Fugitive methane emissions, which are 25 times more potent than carbon dioxide over a 100-year time frame, contribute to climate change and "undercuts the climate advantage" that gas has over coal and diesel, according to the report. WRI said it is focused on the "intersection of the environment and socioeconomic development."
Reports vary widely on the actual extent of fugitive emissions from gas exploration and development.
Last year, a joint report by America's Natural Gas Alliance and the American Petroleum Institute said methane emissions from gas wells were half of what the U.S. Environmental Protection Agency (EPA) estimated in 2010 (see Shale Daily, June 6, 2012). Companies also dispute the amount of methane emissions calculated by EPA; Devon Energy Corp. in March quit a voluntary gas well emissions data gathering program run by EPA because the data was "irresponsibly and inaccurately used to justify costly regulations" (see Shale Daily, March 13, 2012). The EPA Inspector General also has found problems with how government air emissions data is calculated (see Shale Daily, Feb. 25).
However, some estimates put U.S. methane leakage rates at 2-3% of total production, with estimates as high as 7%, said the WRI researchers.
"To put that in perspective, at a 2% leakage rate, more than 6 million metric tons of methane escape into the atmosphere in one year -- an amount equivalent to the annual emissions of roughly 120 million cars," they said.
Reducing the current methane leakage rate by two-thirds, or about 1% or less of total production, ensures that switching from diesel or coal to natural gas "provides a net climate benefit over any time horizon. Furthermore, we find that we can reach the 1% target through existing state and federal policies and the widespread use of cost-effective technologies."

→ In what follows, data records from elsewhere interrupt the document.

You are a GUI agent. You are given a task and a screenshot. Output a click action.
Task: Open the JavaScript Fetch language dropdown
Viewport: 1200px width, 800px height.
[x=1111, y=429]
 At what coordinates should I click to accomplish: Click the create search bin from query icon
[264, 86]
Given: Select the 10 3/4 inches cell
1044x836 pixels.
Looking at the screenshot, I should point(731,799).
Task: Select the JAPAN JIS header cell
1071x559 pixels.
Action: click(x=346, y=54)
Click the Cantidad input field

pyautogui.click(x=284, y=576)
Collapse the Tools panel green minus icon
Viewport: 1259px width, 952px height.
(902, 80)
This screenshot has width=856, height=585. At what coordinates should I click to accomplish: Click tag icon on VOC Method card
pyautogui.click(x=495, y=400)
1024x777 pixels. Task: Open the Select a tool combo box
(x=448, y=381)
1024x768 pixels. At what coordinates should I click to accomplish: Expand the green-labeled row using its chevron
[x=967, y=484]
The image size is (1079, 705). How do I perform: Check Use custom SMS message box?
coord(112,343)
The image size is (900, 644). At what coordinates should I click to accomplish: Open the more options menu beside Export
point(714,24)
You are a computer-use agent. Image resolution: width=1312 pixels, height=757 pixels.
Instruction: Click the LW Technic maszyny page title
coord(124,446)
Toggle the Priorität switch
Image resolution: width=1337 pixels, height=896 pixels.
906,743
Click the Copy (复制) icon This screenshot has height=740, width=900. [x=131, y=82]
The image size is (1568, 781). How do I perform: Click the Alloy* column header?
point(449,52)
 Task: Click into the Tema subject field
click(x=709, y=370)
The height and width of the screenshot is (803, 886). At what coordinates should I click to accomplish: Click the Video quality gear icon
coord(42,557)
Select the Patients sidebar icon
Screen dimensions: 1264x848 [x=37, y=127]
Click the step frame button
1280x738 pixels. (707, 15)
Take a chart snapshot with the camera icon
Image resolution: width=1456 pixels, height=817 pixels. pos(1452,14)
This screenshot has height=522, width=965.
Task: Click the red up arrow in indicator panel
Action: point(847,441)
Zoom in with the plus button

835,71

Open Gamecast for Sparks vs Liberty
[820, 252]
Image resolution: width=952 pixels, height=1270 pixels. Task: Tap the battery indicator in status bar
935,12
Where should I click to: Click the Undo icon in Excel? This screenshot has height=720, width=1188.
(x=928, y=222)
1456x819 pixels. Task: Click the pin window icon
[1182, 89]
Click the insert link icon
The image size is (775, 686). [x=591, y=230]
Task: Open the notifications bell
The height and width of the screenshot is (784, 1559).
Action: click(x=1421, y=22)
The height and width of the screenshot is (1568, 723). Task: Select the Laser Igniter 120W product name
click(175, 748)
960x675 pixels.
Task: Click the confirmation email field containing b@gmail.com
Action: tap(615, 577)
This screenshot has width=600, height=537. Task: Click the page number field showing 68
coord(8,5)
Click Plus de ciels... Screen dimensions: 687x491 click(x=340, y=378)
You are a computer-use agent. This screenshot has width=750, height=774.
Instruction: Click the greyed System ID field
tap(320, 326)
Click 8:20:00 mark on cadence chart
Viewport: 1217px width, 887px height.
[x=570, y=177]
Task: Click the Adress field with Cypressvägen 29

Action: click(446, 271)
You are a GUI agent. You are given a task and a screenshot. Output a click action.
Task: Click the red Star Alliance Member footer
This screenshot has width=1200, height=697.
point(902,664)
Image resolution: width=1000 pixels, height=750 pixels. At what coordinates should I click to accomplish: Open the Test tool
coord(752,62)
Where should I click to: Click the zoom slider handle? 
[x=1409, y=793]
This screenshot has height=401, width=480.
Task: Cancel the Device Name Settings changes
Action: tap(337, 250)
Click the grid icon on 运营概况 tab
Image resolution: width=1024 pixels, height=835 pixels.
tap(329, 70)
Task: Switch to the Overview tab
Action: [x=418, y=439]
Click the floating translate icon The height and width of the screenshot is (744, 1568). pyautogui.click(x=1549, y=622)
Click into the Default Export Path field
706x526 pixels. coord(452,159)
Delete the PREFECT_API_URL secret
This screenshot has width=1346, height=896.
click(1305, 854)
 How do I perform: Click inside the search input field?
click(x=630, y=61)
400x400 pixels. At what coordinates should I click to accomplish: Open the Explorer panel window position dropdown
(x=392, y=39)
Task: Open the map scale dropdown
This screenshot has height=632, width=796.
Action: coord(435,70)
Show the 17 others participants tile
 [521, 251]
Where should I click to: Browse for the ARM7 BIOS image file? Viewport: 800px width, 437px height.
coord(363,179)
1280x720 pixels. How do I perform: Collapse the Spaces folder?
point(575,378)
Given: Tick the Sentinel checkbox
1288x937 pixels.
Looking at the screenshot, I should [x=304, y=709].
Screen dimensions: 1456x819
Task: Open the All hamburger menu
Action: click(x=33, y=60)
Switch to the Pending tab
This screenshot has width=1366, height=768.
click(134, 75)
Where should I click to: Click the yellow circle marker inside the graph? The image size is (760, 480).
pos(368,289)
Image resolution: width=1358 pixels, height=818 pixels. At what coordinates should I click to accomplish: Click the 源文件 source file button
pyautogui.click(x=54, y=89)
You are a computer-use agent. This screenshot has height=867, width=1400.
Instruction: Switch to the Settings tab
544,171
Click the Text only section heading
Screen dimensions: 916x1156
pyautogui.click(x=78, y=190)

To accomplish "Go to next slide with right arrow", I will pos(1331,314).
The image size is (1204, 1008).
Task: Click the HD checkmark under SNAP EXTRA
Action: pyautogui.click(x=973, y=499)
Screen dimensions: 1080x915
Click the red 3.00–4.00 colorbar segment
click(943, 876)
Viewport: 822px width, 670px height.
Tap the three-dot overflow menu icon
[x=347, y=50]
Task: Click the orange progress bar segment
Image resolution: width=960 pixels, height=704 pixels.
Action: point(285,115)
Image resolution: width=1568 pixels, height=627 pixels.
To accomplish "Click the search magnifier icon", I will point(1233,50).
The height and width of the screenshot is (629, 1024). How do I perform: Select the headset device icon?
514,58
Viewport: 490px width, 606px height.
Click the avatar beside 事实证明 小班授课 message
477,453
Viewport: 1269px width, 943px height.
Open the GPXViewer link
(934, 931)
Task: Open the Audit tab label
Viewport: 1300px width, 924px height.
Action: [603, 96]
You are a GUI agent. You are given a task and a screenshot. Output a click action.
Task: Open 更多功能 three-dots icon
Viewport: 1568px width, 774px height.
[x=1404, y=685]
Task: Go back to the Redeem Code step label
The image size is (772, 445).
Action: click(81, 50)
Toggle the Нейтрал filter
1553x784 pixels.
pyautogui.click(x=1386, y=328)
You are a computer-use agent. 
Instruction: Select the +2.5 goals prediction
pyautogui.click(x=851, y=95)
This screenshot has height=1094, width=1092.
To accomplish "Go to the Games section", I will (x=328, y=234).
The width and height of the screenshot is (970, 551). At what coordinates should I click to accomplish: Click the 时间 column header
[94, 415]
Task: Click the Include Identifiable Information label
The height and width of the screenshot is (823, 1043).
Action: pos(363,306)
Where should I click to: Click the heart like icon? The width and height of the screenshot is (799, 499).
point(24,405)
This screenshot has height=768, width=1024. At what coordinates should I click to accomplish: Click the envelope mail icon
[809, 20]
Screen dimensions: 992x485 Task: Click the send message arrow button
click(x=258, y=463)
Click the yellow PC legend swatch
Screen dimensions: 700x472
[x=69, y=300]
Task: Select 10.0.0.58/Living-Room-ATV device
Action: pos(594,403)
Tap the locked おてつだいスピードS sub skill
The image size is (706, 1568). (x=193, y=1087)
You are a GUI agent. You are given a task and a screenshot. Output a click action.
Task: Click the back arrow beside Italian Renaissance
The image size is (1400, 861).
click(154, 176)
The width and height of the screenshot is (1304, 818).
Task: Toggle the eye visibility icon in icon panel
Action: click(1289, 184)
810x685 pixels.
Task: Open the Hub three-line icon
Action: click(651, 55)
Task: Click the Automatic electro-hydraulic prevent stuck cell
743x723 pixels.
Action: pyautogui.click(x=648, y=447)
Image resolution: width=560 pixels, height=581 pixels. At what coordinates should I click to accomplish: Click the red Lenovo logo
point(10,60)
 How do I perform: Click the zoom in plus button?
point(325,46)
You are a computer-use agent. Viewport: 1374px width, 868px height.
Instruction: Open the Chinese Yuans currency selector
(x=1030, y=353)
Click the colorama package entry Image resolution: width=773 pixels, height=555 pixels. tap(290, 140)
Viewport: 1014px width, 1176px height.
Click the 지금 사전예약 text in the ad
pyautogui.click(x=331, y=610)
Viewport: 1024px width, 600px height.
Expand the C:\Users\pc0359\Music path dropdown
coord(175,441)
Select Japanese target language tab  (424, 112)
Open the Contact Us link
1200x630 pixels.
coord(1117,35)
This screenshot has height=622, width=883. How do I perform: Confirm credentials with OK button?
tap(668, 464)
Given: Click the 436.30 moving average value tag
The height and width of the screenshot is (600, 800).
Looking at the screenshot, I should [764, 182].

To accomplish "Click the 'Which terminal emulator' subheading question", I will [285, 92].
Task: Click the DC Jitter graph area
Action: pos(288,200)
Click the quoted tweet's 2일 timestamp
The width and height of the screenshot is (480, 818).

First, start with "green completions," said the researchers. For instance, although they've been criticized by the industry, the EPA's new source performance standards, finalized last year, aim to reduce volatile organic compounds and air toxics, but they also have a co-benefit of reducing fugitive methane, said Bradbury.
"The rule requires 'green completions' for all hydraulic fracturing operations, ensuring that methane emissions are no longer intentionally vented from shale gas wells" (see Shale Daily, Aug. 20, 2012; July 29, 2011). "Our analysis finds that the rule will reduce total upstream methane emissions by 17% by 2015 and 29% by 2035," said Bradbury.
Three additional emissions-control technologies for new and existing wells and equipment also may help significantly, the report said.
"Using plunger lift systems, switching the existing stock of high-bleed pneumatic devices to low-bleed equivalents, and using methane leak detection and repair technologies at processing plants and compressor stations can reduce emissions by another 30%, bringing the overall leakage rate down to just over 1%. These technologies are extremely cost-effective, paying for themselves in three years or sooner."